Or Smith
Or Smith

Reputation: 3606

Python / How to get logger with absolute path?

I try to use the logging of python:

import logging

log = logging.getLogger(__name__)
logInstall = logging.getLogger('/var/log/install.log')

log.info("Everything works great")
logInstall.info("Why is not printed to the log file?")

In the log file of the log, every thing works and it prints: "Everything works great"

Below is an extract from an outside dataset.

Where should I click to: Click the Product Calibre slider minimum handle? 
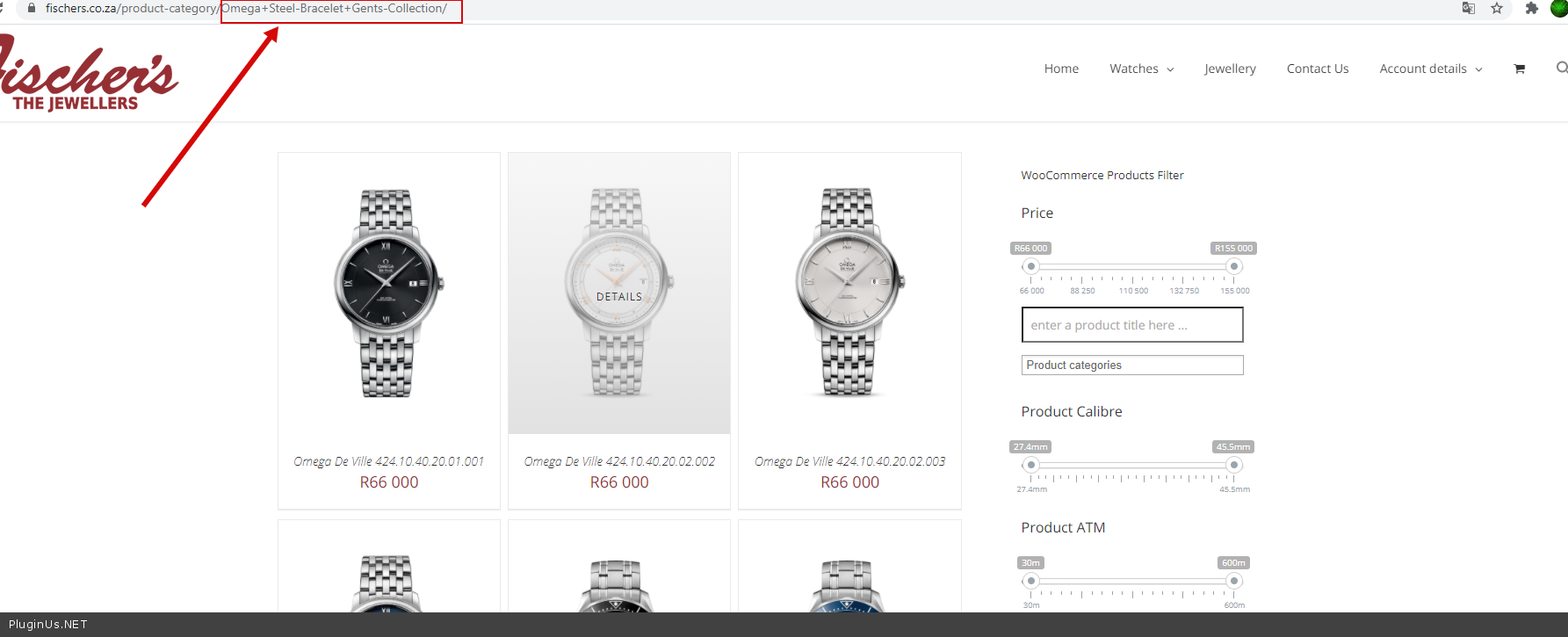click(x=1031, y=465)
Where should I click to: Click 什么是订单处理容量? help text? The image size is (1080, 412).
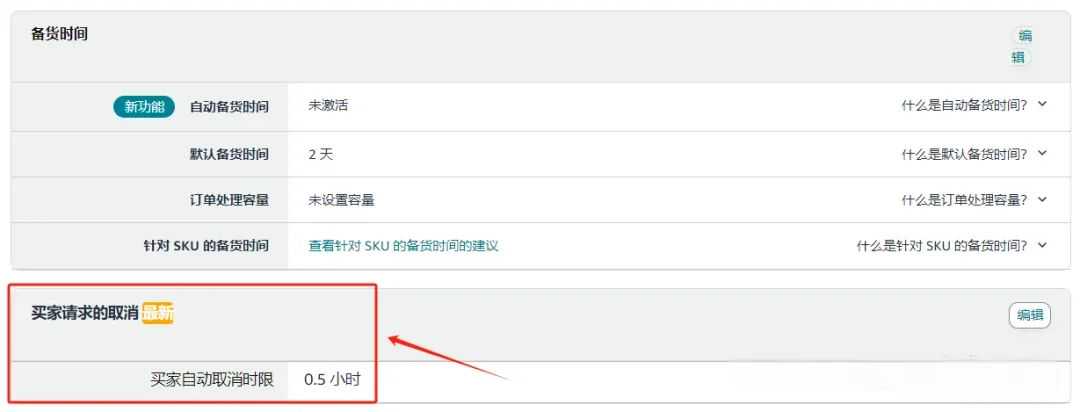[x=964, y=200]
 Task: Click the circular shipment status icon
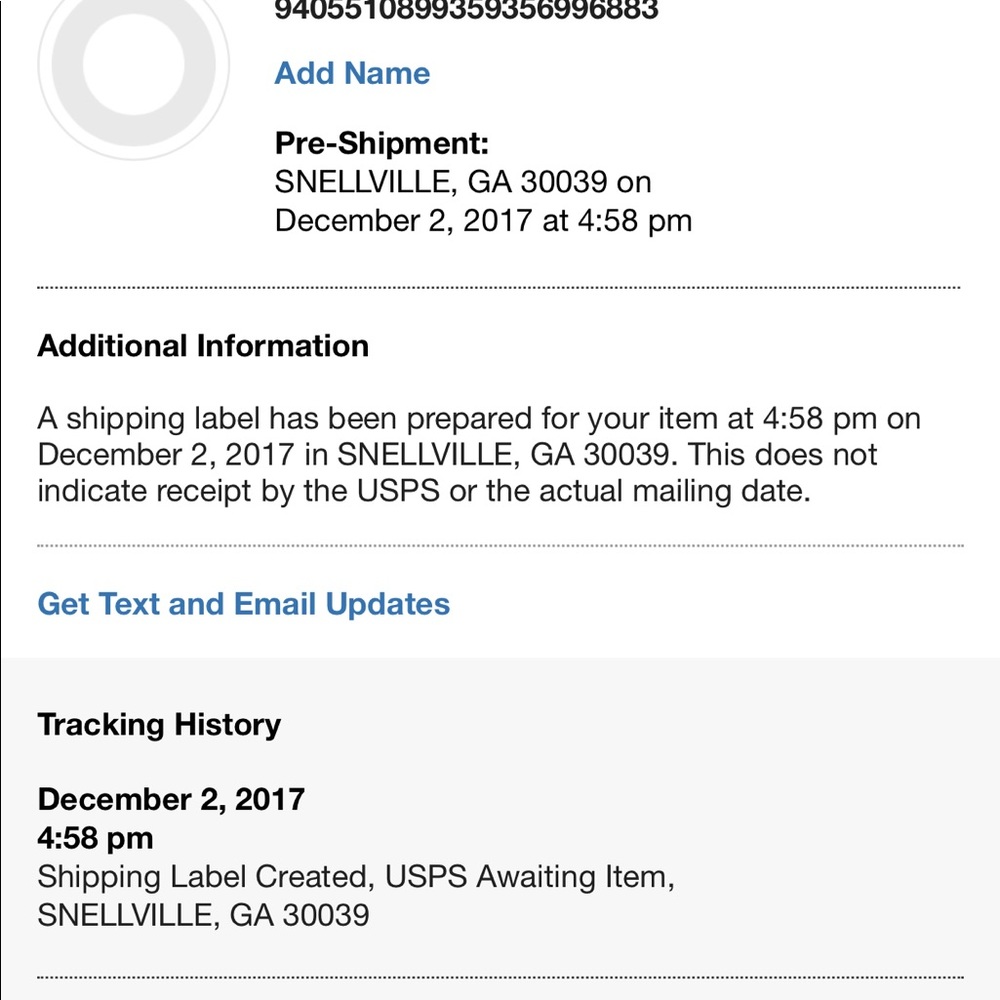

But in /var/log/install.log, I don't see anything.

What I do wrong?

Upvotes: 0

Views: 1856

Answers (1)

bruno desthuilliers
bruno desthuilliers

Reputation: 77912

Where have you seen that the argument to logging.getLogger() was a file path ??? It's only a name for your logger object:

logging.getLogger([name])

Return a logger with the specified name or, if no name is specified, return a logger which is the root logger of the hierarchy. If specified, the name is typically a dot-separated hierarchical name like “a”, “a.b” or “a.b.c.d”. Choice of these names is entirely up to the developer who is using logging.

https://docs.python.org/2/library/logging.html#logging.getLogger

Where / how this logger logs to (file, stderr, syslog, mail, network call, whatever) depends on how you configure the logging for your own app - the point here is that you decouple the logger's use (in the libs) from the logger config (in the app).

Note that the usual practice is to use __name__ so you get a logger hierarchy that mimics the packages / modules hierarchy.